Last night (Friday night), while I was posting here, an automobile drove past the William Rivers Pitt and up the driveway; I immediately recognized it as belonging to someone for whom I had done income-taxes.
I almost immediately recognized two of the five people therein; Felix, a transplanted Texan, and his wife Annamaria. Felix is about 35 years old, somewhat short and round, and like most Texans of Hispanic descent, dark. His wife is perhaps a couple of years younger, and as wide as the side of a barn. They have two young boys (who were not with them last night).
Felix works somewhere where one takes hides off of cattle; not at a slaughter-house or meat-packing plant, but a "rendering" place; this is the sort of job where one works perhaps ten hours one week, seventy hours the next week. Felix made $68,000 last year, doing this (he has been doing this for about ten years); his wife does not work.
They all came to see me because Felix knew it had been my birthday, and because they were so happy at the simply-enormous income tax refunds, federal and state, they are getting.
Felix thinks franksolich had something to do with all this, but franksolich had nothing at all to do with it.
The deal is, even though married and with two children, Felix steadfastly insists upon having income-tax withholding done as if he were a single male, meaning that tons and tons more money is taken out, than what needs taken out, of each paycheck.
Felix got one Hell of a massive refund.
I've done income-taxes ever since I was in high school, and it always perplexed me that certain segments of society "feel better" about having too much deducted from their paychecks, and then when the inevitable refund results, they think the guy who did the paperwork made it possible.
These "certain segments" in Lincoln usually involved Vietnamese, Armenians, and Azerbaijanis; in Omaha, Sudanese and Hispanics; and out here in the Sandhills of Nebraska, Texans.
I've never been successful at persuading such people that maybe it's better for them to have this money in their pocket right now, rather than loaning it to the federal and state treasuries.
One thing I have done, and the lesson does seem to sink in, is that since about the time of the first Reagan tax-cuts in the early 1980s, I give "customers" a chart showing what they would have paid in income-taxes under Kennedy, under Johnson, under Nixon, under Ford, under the Incompetent One, up to the present president.
Actually, it's two charts, one adjusted for inflation since 1961, and the other just straight dollars.

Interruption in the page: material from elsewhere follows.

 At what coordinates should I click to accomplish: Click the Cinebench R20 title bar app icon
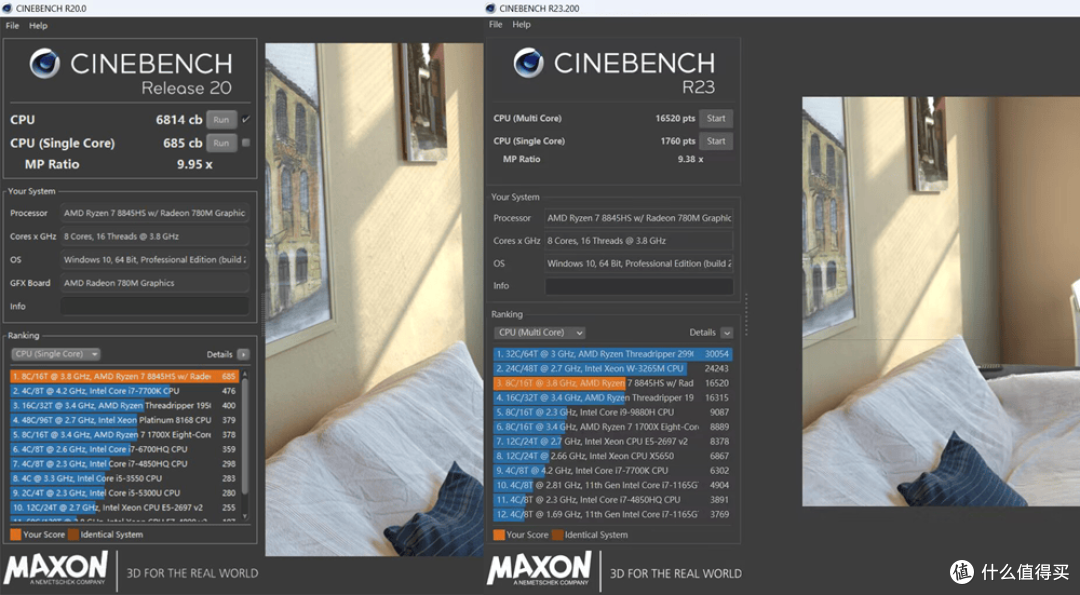point(8,8)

I think it's important illumination, although most of us need no illumination about the way income-taxes have gone under Democrat and Republican presidents.

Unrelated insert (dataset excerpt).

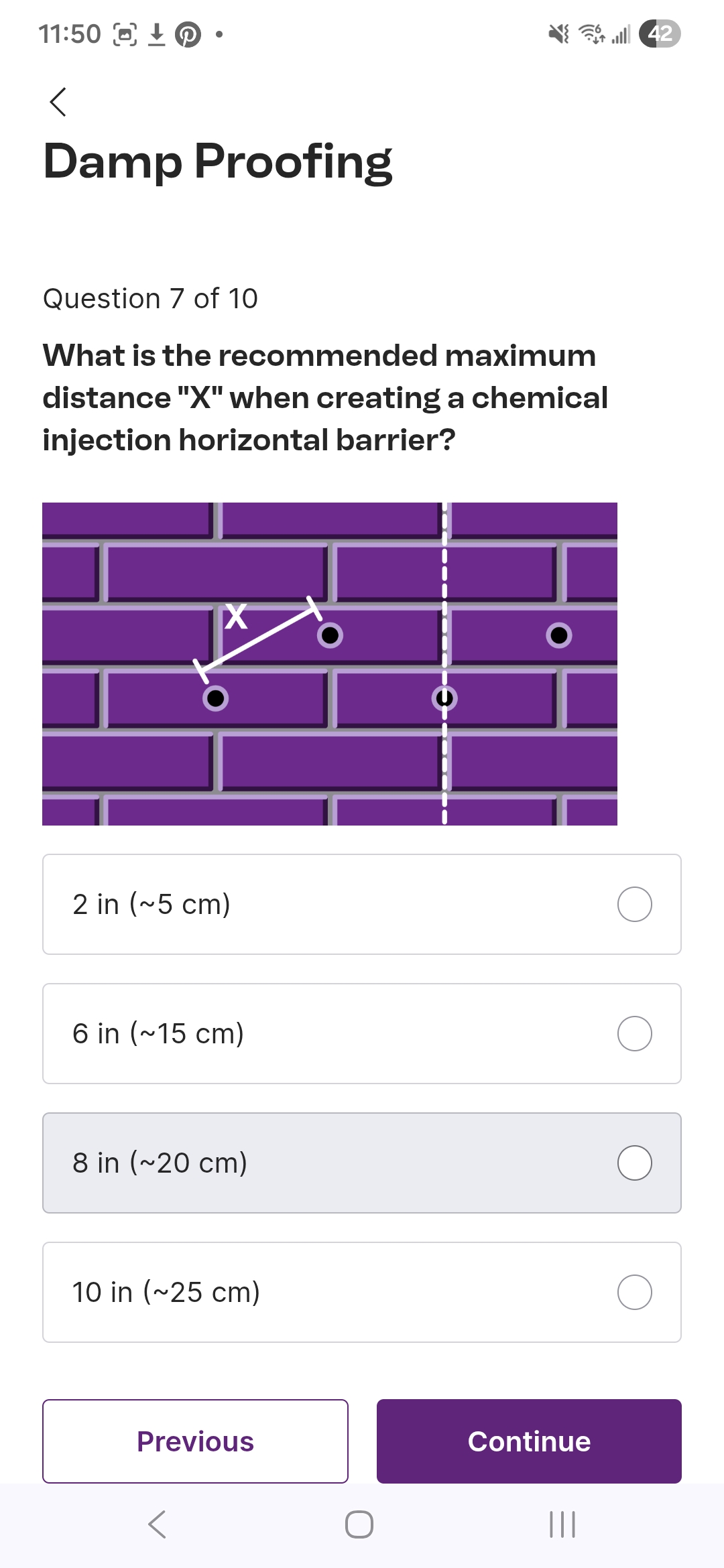Click the Continue button
This screenshot has height=1568, width=724.
(529, 1441)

I have no idea how taxes have changed for the rich and the super-rich since 1961, but I'm intimately acquainted with how taxes have changed for the middle classes, the working classes, and the poor, the past forty-five years.
No one here needs to know how oppressive income taxes were for the middle classes, the working classes, and the poor, prior to Reagan; but there's a lot of people outside of here who need that illumination.